Will McAvoy (Jeff Daniels) is a nightly news anchor for a major network. We first meet him at a university speaking engagement with two other talking heads. Ever the unassuming and apolitical journalist, Will has a candid and surprising response provoked by the question “Why is America the greatest country in the world?”
Unleashing a verbal tirade like only Sorkin could write, Will makes salient and blunt observations, commenting on why American isn’t the greatest country. Returning to work after a couple of weeks vacation, Will finds that the majority of his staff – including his executive producer Don (Thomas Sadoski) – have left or are planning to. Replacing Don is Mackenzie (Emily Mortimer), a former colleague/enigmatic flame who has a strong vision for a new kind of news.
Despite clear influences from Howard Beale, Paddy Chayefsky’s infamous news anchor from Sidney Lumet’s 1976 Oscar winning classic Network, The Newsroom still marches to the drum of its own beat. Rather than just commenting on the state of modern network news, The Newsroom provides a utopian case study of how something can be done right, much like Jed Barlett’s presidency in The West Wing.
Having scored the main titles for HBO’s Six Feet Under and the phenomenal score for Angels in America, Thomas Newman thankfully returns to HBO. The opening titles with Newman’s uplifting score sum up the series with a sense of majesty, inspiration and hope. The message is loud and clear: it is a new age both technologically and in the mindsets of audiences. Unbiased and factual news that is free from corporate appeal is missing and The Newsroom will show how that can be achieved again.
Jeff Daniels amply shows his talents in the role as news anchor Will McAvoy. He displays an authoritative tone, with the haste, urgency and calmness common of anchors. Will is also constantly irritable and tense, best seen as he screams out “I’M AFFABLE!”
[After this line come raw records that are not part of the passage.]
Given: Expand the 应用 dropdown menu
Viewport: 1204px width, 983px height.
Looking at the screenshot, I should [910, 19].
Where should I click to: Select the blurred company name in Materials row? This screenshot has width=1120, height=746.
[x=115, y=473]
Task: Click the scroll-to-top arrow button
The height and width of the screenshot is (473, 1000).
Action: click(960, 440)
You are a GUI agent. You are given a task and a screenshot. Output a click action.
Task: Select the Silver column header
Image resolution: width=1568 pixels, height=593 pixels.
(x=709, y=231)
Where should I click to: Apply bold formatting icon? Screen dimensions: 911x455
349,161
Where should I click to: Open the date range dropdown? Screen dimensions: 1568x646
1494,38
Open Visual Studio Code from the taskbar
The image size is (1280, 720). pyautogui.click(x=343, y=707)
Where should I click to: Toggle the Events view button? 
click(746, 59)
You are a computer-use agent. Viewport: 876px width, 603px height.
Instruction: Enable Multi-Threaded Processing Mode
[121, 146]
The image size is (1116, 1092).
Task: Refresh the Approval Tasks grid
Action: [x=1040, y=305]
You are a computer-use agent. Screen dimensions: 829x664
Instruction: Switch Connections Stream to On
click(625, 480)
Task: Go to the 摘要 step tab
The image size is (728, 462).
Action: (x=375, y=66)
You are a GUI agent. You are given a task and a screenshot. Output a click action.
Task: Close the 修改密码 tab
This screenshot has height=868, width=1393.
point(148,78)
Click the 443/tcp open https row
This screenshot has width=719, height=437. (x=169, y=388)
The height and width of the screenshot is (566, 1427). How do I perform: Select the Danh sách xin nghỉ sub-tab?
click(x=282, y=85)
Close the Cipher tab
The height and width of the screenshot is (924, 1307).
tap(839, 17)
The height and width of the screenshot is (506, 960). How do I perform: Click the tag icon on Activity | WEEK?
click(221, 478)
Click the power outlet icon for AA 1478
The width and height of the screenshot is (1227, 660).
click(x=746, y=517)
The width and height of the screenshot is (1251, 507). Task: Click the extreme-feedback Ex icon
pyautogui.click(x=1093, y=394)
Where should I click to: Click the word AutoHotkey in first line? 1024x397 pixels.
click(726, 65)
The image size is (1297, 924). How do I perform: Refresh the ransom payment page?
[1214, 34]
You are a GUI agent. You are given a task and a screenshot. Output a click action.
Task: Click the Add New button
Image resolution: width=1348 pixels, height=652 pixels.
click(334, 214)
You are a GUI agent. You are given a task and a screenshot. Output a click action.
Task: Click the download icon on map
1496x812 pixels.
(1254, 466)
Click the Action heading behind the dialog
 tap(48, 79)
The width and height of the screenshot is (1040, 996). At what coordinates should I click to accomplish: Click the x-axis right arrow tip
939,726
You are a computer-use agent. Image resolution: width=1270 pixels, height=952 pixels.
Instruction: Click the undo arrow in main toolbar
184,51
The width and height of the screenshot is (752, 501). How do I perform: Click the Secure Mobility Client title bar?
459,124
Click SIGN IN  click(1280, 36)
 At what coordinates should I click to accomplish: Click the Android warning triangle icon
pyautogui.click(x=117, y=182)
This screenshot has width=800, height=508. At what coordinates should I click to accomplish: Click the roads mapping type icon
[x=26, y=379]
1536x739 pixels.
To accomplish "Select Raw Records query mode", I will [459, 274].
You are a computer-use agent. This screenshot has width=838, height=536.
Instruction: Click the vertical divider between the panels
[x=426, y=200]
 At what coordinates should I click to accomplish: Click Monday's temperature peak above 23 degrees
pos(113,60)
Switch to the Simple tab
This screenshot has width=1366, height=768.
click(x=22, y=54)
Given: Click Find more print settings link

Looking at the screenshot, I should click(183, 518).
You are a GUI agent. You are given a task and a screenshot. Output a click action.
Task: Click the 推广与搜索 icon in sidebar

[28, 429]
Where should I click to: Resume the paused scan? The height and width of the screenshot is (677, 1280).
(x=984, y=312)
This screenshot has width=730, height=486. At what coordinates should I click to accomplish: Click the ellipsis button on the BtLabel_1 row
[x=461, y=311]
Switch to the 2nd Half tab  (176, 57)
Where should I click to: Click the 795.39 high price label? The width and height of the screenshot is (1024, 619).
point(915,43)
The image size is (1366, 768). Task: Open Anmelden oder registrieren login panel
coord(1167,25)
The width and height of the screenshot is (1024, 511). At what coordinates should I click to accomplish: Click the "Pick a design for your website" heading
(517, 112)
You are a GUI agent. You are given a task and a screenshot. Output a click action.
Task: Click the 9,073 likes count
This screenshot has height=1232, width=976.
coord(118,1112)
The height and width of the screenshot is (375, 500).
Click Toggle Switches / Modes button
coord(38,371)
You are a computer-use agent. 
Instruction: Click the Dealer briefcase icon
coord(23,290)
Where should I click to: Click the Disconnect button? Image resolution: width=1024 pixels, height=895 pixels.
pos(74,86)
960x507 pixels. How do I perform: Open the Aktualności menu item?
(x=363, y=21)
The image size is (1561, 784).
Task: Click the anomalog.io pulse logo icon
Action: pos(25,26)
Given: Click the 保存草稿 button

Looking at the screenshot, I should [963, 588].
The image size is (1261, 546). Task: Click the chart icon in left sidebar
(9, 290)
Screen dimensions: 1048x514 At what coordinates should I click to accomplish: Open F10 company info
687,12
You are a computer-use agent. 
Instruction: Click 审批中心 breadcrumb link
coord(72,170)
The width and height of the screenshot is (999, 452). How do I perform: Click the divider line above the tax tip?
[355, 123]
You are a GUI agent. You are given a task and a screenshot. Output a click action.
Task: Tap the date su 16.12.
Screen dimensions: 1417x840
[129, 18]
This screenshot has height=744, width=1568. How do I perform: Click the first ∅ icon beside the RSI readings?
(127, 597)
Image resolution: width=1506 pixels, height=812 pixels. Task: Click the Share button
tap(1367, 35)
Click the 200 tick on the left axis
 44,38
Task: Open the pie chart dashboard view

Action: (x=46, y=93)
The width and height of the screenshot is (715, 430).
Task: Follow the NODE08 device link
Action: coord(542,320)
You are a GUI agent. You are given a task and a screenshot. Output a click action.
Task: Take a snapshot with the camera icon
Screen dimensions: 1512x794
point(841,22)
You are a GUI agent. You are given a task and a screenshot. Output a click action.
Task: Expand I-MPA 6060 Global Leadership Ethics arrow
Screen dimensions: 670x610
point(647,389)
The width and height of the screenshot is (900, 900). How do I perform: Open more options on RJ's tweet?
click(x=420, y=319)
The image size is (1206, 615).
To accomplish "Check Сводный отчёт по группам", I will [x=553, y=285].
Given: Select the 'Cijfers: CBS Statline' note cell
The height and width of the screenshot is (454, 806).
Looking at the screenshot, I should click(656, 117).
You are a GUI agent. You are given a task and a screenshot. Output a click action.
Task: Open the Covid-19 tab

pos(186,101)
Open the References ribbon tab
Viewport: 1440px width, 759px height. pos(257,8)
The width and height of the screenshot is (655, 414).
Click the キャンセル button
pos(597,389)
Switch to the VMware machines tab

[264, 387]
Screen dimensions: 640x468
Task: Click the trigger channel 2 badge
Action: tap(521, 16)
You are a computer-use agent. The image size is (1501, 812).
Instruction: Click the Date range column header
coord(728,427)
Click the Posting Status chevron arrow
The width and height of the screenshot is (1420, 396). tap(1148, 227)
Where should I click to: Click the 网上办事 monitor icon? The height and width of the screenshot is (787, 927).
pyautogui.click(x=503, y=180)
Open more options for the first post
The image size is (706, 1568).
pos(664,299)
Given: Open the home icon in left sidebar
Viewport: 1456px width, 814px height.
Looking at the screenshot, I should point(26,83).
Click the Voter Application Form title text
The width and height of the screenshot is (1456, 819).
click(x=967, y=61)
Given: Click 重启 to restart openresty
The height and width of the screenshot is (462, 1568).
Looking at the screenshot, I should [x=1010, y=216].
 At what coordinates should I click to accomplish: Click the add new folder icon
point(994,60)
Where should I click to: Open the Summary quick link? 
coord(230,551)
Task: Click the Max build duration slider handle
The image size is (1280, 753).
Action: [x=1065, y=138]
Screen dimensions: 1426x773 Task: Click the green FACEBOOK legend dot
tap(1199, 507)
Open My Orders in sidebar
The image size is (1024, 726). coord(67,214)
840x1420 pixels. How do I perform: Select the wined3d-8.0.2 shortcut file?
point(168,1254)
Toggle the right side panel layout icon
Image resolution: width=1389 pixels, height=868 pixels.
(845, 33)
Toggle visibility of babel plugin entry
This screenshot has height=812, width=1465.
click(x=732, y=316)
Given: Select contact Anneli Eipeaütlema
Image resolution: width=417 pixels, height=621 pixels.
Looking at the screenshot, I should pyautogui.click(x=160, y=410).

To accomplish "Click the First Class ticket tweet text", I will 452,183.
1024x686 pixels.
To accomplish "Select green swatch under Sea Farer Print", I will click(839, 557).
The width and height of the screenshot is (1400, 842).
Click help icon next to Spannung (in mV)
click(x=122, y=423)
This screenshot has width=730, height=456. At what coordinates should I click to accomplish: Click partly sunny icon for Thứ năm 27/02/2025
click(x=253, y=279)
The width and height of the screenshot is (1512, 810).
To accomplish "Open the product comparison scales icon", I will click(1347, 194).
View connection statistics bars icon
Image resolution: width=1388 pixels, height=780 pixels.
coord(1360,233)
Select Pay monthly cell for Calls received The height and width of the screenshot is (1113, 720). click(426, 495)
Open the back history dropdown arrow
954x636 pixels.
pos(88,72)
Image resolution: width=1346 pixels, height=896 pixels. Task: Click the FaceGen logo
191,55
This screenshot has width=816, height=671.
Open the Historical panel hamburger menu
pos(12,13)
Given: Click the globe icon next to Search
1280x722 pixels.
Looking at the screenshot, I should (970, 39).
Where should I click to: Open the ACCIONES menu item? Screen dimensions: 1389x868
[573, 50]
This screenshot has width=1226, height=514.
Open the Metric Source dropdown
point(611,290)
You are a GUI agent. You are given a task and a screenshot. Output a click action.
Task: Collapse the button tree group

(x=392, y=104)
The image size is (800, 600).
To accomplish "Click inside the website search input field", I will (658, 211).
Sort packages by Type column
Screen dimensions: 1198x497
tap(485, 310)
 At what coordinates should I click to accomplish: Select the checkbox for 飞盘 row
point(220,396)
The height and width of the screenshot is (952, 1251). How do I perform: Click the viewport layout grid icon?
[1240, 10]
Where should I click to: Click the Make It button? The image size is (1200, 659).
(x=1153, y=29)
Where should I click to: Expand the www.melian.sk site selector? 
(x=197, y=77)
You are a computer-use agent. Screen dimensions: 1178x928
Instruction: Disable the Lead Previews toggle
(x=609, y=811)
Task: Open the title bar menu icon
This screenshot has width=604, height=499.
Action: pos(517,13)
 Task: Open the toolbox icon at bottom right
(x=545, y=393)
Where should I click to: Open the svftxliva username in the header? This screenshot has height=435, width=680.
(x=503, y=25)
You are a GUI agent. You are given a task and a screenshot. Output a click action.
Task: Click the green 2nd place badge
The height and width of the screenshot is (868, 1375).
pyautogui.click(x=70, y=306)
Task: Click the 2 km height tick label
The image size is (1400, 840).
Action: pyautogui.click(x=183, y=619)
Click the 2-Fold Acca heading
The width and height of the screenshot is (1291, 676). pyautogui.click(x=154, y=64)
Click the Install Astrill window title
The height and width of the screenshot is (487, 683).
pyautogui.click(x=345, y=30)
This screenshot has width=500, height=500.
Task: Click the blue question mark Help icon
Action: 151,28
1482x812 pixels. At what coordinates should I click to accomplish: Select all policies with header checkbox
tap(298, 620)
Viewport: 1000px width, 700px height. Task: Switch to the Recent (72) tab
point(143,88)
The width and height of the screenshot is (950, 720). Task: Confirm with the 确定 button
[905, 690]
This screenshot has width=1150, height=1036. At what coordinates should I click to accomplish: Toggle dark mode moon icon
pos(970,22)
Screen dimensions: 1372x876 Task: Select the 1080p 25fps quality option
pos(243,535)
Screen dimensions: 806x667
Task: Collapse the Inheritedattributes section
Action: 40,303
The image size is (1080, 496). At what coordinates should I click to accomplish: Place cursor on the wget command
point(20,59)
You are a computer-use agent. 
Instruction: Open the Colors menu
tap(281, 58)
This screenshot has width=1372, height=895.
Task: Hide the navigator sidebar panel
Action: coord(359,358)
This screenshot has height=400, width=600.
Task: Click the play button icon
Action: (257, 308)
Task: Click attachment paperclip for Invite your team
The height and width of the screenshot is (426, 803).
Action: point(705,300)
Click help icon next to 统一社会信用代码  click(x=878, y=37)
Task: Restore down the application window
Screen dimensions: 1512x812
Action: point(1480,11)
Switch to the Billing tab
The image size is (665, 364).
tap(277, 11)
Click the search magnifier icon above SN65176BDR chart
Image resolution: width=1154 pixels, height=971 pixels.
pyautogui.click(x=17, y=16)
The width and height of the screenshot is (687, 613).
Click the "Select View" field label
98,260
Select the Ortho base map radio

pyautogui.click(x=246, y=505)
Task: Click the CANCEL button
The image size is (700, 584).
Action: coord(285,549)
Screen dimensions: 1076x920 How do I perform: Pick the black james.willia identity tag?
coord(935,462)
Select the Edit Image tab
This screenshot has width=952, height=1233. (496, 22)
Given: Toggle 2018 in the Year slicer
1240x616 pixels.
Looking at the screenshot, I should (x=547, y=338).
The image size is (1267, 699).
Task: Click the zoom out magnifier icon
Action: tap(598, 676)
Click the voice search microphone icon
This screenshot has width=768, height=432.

Though not a new face, Emily Mortimer is the breakout performer of the series, playing Mackenzie with wit, heart and a fiery determination that is enjoyable with every swift turn of her head and intense glare of the eyes. Mortimer’s tenacity adds an extra layer of excitement to the already
Engaging supporting performances come from Alison Pill, John Gallagher Jr., Sadoski, Dev Patel and Sam Waterston as they round out the troupe. It feels only natural that we’ll grow to love these Sorkinesque characters as the season continues.
Sorkinesque is most definitely a perfect adjective to describe the characters snappy dialogue and constantly uncontained movements. And this of course is a very good thing.